Start skill building
Once you know what skills and experience you’ll need to get your dream job, start improving your skill set. If your industry offers a certification, research the steps it will take to earn it. If the job you want requires specific technology skills, look for one-day workshops or online training courses. Ask your company if they pay for continuing education, school tuition or certification training.
Improve your online reputation
Have you Googled yourself lately? Potential employers will. Before you send a resume, check out, clean up and improve your online presence. Make your personal social media sites private, keep your LinkedIn profile up to date and delete iffy Instagram posts. You might find yourself listed on a website as a donor to a particular political party or find a video of yourself at a college rally. Contact webmasters of those sites to see if they will remove or update information about you that’s incorrect. If you don’t hear back after you make an online request, follow up with a phone call. If you can’t get awkward information about yourself deleted from the Internet, prepare a positive response for recruiters who might ask you about what they find.
Set up informational interviews
Find people who hold the job you want and ask them if they would be willing to talk to you about their careers, how they got to where they are and what advice they have for preparing for this position. If possible, find a mentor. Bring a resume to informational interviews but don’t offer it—your contact might think you are trying to backdoor a job offer. Have one ready in case you’re asked, though.
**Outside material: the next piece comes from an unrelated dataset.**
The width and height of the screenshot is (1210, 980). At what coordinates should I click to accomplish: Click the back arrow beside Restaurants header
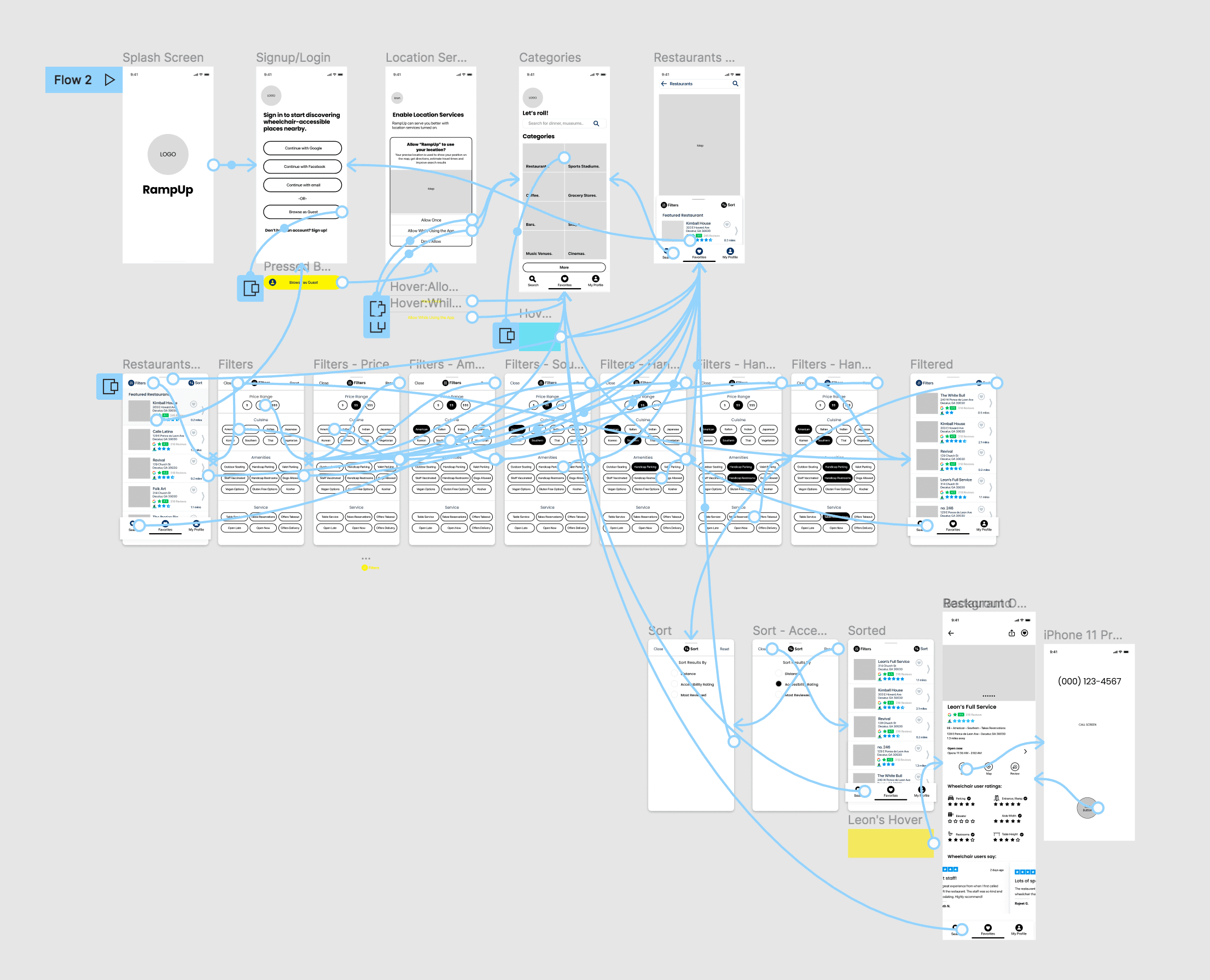click(x=664, y=84)
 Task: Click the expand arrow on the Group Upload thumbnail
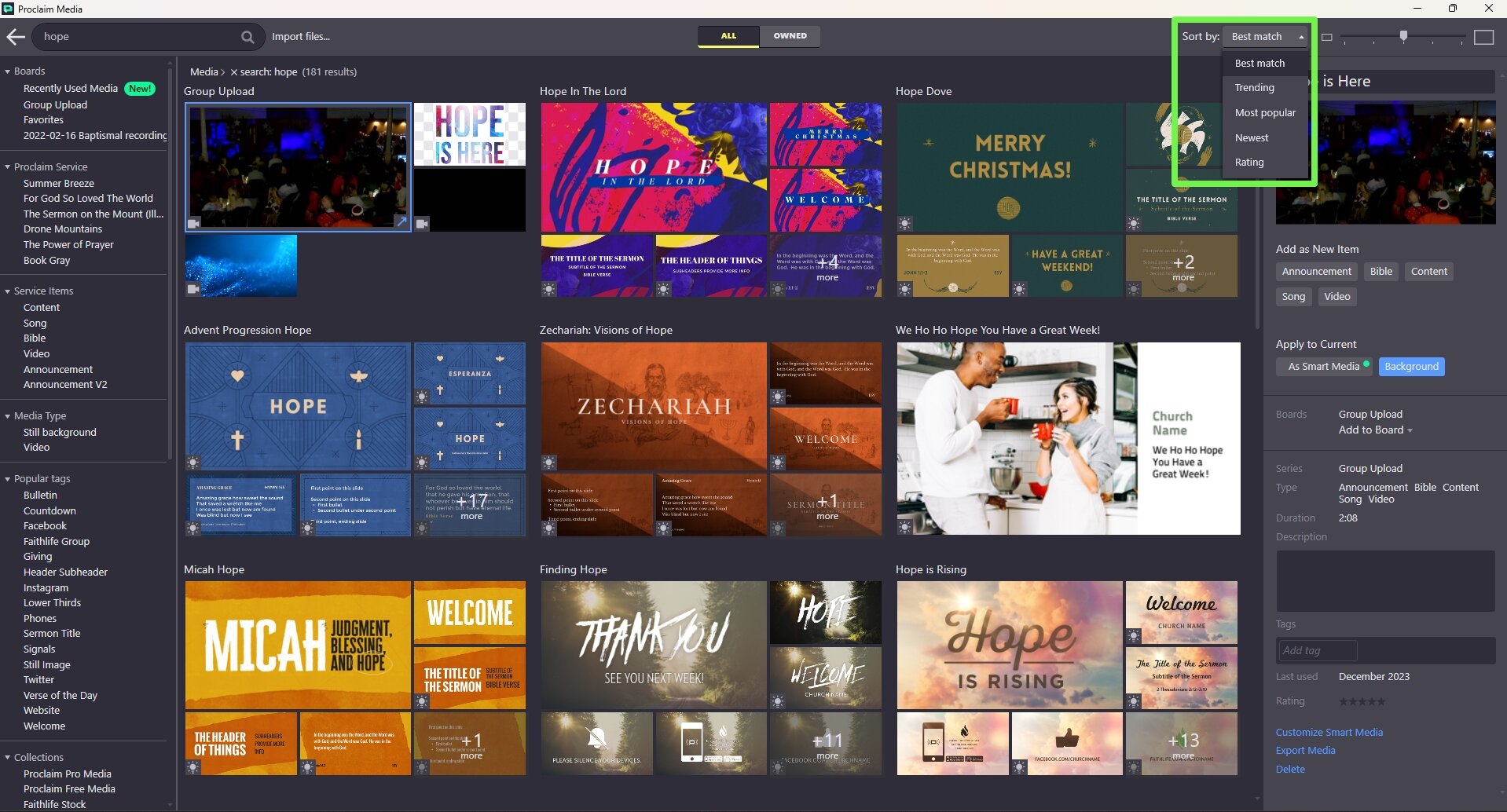[401, 222]
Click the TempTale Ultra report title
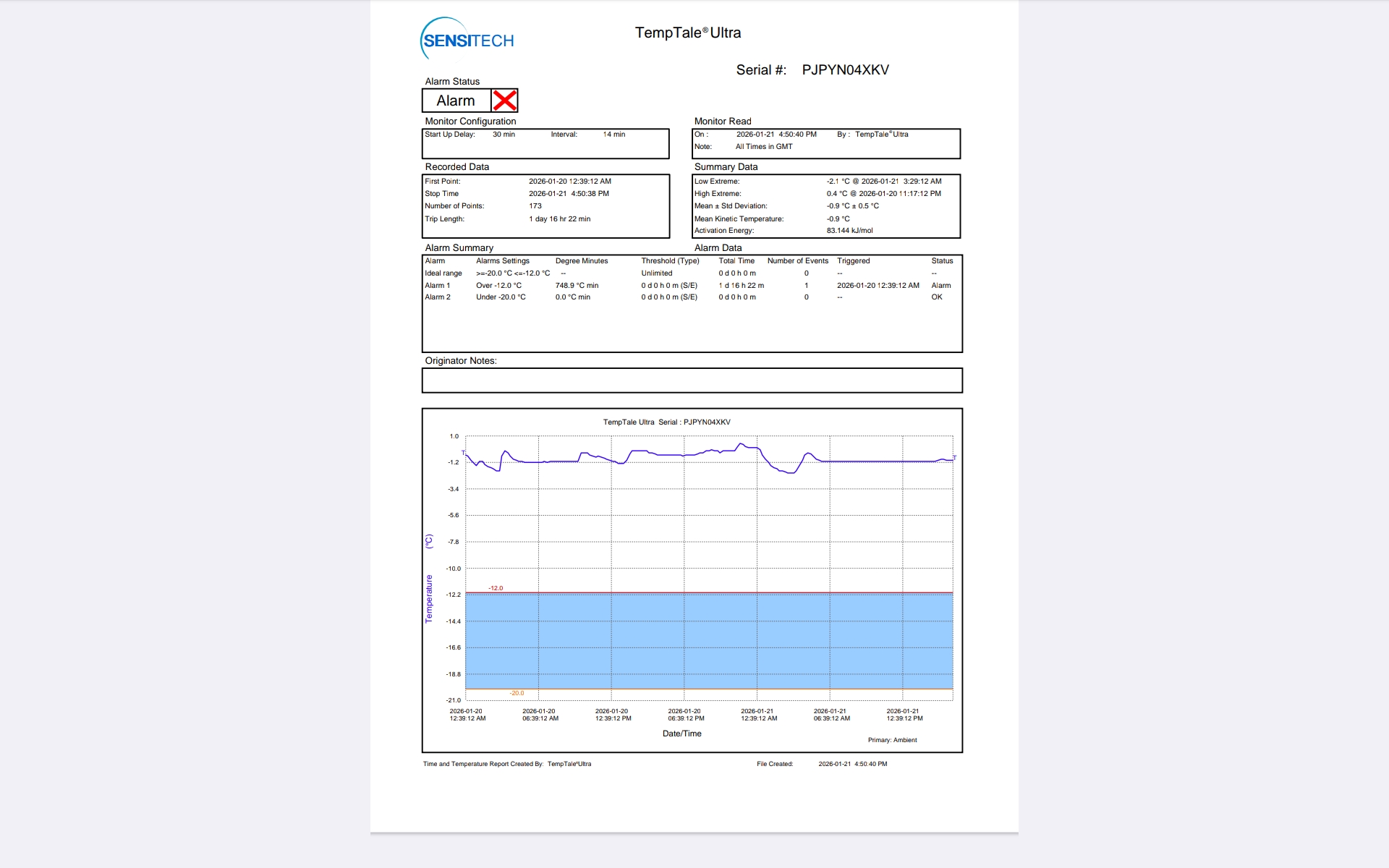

Serve on industry committees and boards
You don’t need to be a CEO to serve on the board of directors of many professional groups. Many desperately need volunteers and will train you by having you start out on a committee (such as the newsletter or annual meeting committee), then becoming a committee chairperson, then becoming a board member. You can first try to get experience by serving on the board of a local nonprofit, such as a youth sports league.
Prepare for public speaking
As you climb the ladder during your career, you’ll become more of an expert in your field and you may be asked to share your expertise at conferences or seminars. Don’t wait until you’re asked to make a presentation to learn effective public speaking techniques. If you aren’t a subject matter expert yet but belong to an association or professional society, volunteer to introduce speakers and/or moderate a panel discussion if a list of questions is provided. Read books and online articles that explain how to make presentations so you’re ready when you’re at a point in your career where you have something to share. Learn how to create and deliver PowerPoint presentations.
Build the right network
A business network should consist of more than just professional people you know well. It should include people who might one day be in a position to help you land your dream job. They might do this by serving as a reference, sending you a heads up about a job that’s not advertised, or providing an introduction to others who can help you.
Manage your network
In addition to building a network, you need to manage it. Once you’ve added someone to your professional circle, keep in contact with him or her via email, LinkedIn and other professional means. If the only time someone hears from you is when you need a job, you haven’t developed a valuable network. Attend conferences, trade shows, cocktail parties and other professional events even if you don’t feel you’ll get much out of them; your network needs to see that you are committed to your profession. Use your network to review your resume and to conduct mock interviews with people who hold the job you want “interviewing” you for their position.